# How to make horehound candy?



## rootsandwings (Apr 20, 2004)

Ok, so I planted horehound because I really like old fashioned horehound candy.

But I don't know how to get from the fresh herb to the candy (I'm sure it involves sugar and boiling, but I need more to go on.). Do I dry the horehound first? When is the best time to cut it? Do I make tea and add syrup, or use fresh leaves? Can anybody help?


----------



## oregon woodsmok (Dec 19, 2010)

I haven't done it, but I suspect that you make an extract and then boil your sugar, extract, and water into a hard crack and spoon it onto something it won't stick to to cool.

Follow any lollipop recipe.


----------



## rootsandwings (Apr 20, 2004)

it's the extract part I don't understand.


----------



## Tirzah (May 19, 2006)

I found this link that has a recipe for horehound candy (lozenges)

http://www.thefamilyhomestead.com/herbsrecipescommoncold.htm

Hope this helps!


----------



## rootsandwings (Apr 20, 2004)

ah-hah! you do dry it and make tea.

now I need to find a recipe with sugar instead of honey...


----------



## Cyngbaeld (May 20, 2004)

Use any sugar candy recipe for hard candy and substitute a strong horehound tea for the water.


----------



## suitcase_sally (Mar 20, 2006)

Warning! If you've never made hard candy before, heed this warning: DO NOT, under any circumstances, touch the candy while it's hot!!! Ask me how I discovered this little gem of knowledge. I was making candy years ago and was scraping the pot out with a spoon when I went around the inside of the pot and my little finger accidently touched the inside of the pot where there was hot candy. The tip of my finger turned black due to being burned so badly. Be careful!

» DATASET CONTENT:
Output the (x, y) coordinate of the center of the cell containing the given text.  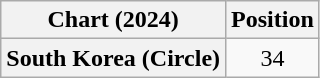
Position (273, 20)
Chart (2024) (114, 20)
34 (273, 58)
South Korea (Circle) (114, 58)
Locate the cell with the specified text and output its (x, y) center coordinate. 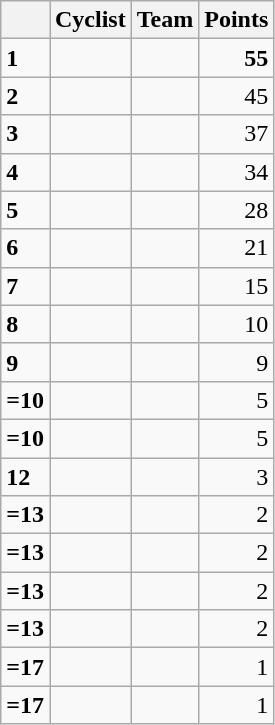
7 (26, 286)
45 (236, 96)
28 (236, 210)
Team (165, 20)
Points (236, 20)
6 (26, 248)
15 (236, 286)
12 (26, 477)
34 (236, 172)
Cyclist (91, 20)
10 (236, 324)
37 (236, 134)
21 (236, 248)
4 (26, 172)
55 (236, 58)
8 (26, 324)
Extract the [X, Y] coordinate from the center of the cell holding the provided text.  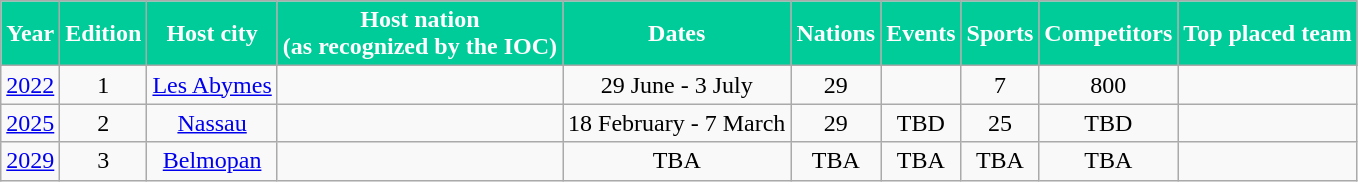
Year [30, 34]
Host city [212, 34]
18 February - 7 March [677, 123]
Nations [836, 34]
3 [104, 161]
Events [921, 34]
Host nation(as recognized by the IOC) [420, 34]
29 June - 3 July [677, 85]
1 [104, 85]
800 [1108, 85]
7 [1000, 85]
Top placed team [1268, 34]
Belmopan [212, 161]
Dates [677, 34]
2 [104, 123]
2022 [30, 85]
Nassau [212, 123]
Sports [1000, 34]
Les Abymes [212, 85]
2025 [30, 123]
25 [1000, 123]
Competitors [1108, 34]
2029 [30, 161]
Edition [104, 34]
From the cell containing the given text, extract its center point as [x, y] coordinate. 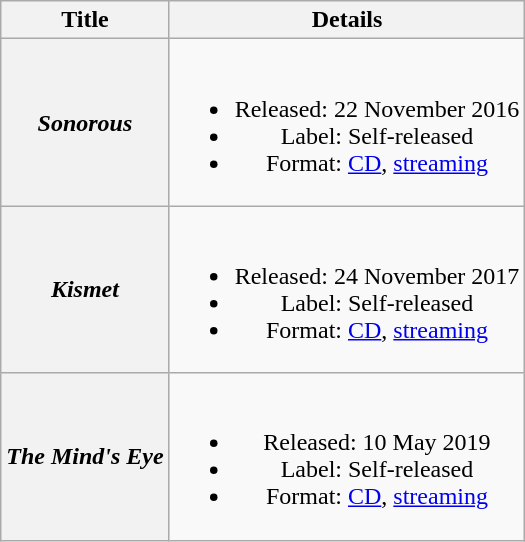
Title [85, 20]
Released: 22 November 2016Label: Self-releasedFormat: CD, streaming [347, 122]
Sonorous [85, 122]
Released: 24 November 2017Label: Self-releasedFormat: CD, streaming [347, 290]
The Mind's Eye [85, 456]
Details [347, 20]
Released: 10 May 2019Label: Self-releasedFormat: CD, streaming [347, 456]
Kismet [85, 290]
Capture the cell that displays the provided text and extract its (X, Y) central coordinate. 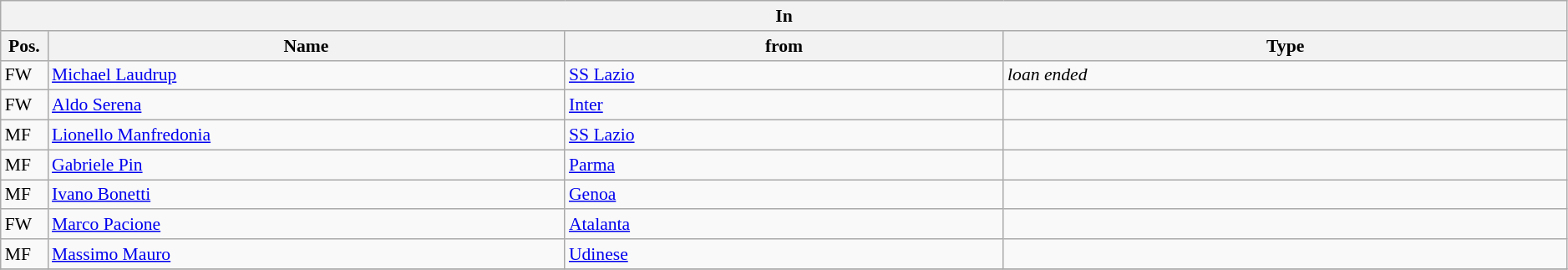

» EXERCISE REQUIREMENTS:
(1) List every distinct username that posted in the horehound candy thread.
(2) In the horehound candy thread, what should replace the water in a hard candy recipe?

» RESULTS OF THE EXERCISE:
(1) rootsandwings, oregon woodsmok, Tirzah, Cyngbaeld, suitcase_sally

(2) A strong horehound tea.